Remember how I love Riley

Riley and his big heart and even bigger biceps show up on the beach and despite him being the one person Tahzjuan wanted to meet here, he decides to use his date card to ask out Maurissa.

Their date takes place inside the Beast's mansion (like Beauty & the Beast):

You can clearly see Lumière there in the middle, there's no fooling me. I'm not falling for that again.

Anyway, this part of the date features Lance Bass asking them increasingly more personal questions and they can either choose to answer or eat something from this assortment:

After a few rounds of questions and with cow tongue and tripe on both of their breaths, the romance levels are just off the charts and like who can resist making out:

They do actually sit down to an actual dinner later and bond over being family-oriented. Maurissa says that she is someone who needs reassurance in a relationship and Riley very sweetly tells her she has a great soul and he can give her that reassurance she needs.

While Maurissa and Riley are quickly becoming a couple, do you remember who Maurissa was coupled up with 15 minutes ago?

That's right, Chicken. And he's back to plucking on his ukulele while singing (I think?) the same song he sang on Katie's season. And I really cannot screech this enough — please stop allowing men to sing on this show. Please. Unless Shawn Mendes decides to walk on the beach one season, we have to forbid it.

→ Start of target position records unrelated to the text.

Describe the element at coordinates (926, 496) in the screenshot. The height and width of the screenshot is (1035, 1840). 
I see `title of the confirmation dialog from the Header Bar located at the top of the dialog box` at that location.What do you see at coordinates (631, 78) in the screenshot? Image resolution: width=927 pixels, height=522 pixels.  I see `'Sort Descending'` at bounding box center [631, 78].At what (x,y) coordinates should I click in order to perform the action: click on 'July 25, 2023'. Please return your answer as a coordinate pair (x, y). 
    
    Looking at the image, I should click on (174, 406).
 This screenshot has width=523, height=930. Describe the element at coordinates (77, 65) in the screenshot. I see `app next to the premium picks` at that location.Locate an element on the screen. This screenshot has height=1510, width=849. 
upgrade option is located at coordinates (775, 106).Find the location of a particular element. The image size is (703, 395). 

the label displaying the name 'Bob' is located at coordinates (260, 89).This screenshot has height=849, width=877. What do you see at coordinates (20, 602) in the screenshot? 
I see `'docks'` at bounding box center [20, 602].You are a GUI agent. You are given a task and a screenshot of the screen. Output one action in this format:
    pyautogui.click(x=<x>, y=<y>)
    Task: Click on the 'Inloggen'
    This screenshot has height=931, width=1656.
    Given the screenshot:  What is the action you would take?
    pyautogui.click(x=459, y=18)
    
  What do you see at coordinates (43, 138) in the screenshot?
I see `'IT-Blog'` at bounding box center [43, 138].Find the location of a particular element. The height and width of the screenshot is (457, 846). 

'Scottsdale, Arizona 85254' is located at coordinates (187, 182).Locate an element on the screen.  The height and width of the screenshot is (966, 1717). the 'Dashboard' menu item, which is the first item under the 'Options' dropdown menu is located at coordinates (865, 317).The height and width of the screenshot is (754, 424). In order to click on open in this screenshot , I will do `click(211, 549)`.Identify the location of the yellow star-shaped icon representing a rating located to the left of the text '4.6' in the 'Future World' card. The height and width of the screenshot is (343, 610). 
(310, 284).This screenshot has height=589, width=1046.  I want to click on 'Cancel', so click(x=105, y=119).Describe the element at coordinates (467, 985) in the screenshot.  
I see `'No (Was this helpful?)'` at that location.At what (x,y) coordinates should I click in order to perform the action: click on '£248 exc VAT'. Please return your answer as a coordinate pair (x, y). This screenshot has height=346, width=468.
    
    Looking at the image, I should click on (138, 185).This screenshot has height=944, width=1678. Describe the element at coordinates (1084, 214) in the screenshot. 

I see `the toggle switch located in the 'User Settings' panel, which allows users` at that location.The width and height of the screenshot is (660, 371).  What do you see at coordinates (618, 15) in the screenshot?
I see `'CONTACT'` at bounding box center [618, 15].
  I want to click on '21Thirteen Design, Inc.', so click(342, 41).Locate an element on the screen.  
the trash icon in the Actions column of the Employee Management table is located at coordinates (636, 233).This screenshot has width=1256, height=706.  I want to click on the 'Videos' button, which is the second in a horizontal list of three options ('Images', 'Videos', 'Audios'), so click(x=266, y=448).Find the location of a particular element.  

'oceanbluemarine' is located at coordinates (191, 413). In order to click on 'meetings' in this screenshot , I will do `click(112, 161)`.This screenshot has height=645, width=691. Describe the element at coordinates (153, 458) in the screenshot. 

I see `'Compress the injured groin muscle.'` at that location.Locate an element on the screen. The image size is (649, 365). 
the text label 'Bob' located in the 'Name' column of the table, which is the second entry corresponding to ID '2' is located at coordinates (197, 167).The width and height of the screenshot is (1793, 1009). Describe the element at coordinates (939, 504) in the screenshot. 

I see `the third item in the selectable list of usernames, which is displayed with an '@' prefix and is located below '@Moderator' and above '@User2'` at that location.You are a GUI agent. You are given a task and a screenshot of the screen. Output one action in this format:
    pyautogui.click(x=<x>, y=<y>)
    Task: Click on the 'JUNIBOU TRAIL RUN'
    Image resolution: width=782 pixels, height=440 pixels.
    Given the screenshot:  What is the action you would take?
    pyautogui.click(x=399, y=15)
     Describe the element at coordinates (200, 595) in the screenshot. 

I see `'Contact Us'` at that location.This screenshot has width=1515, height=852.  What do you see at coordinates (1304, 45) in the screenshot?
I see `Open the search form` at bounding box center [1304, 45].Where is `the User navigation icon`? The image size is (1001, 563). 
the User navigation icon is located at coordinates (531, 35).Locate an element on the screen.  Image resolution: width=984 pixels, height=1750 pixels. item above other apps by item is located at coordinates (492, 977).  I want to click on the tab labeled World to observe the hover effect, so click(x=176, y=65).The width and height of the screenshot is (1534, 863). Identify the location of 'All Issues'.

Oh right, but even though Connor is sulking around the beach and singing sad songs, he says he's "not worried at all" about Maurissa, even though she is literally about to get engaged to Riley. I think it's safe to say that at the next Rose Ceremony, this chicken will be out of cluck.

And while we're on the topic of food....

What I wanted to eat this week

Serena ignores these shrimp lettuce wraps AND SIDE OF GUACAMOLE while talking to Jessenia about Thomas. I mean, star of the entire episode if I'm being honest.

And that's it! Our first 4-hour week, we did it y'all. I'm off to take a nap or maybe read a book because I've only been watching Love Island UK or BIP and there's no way that can be healthy.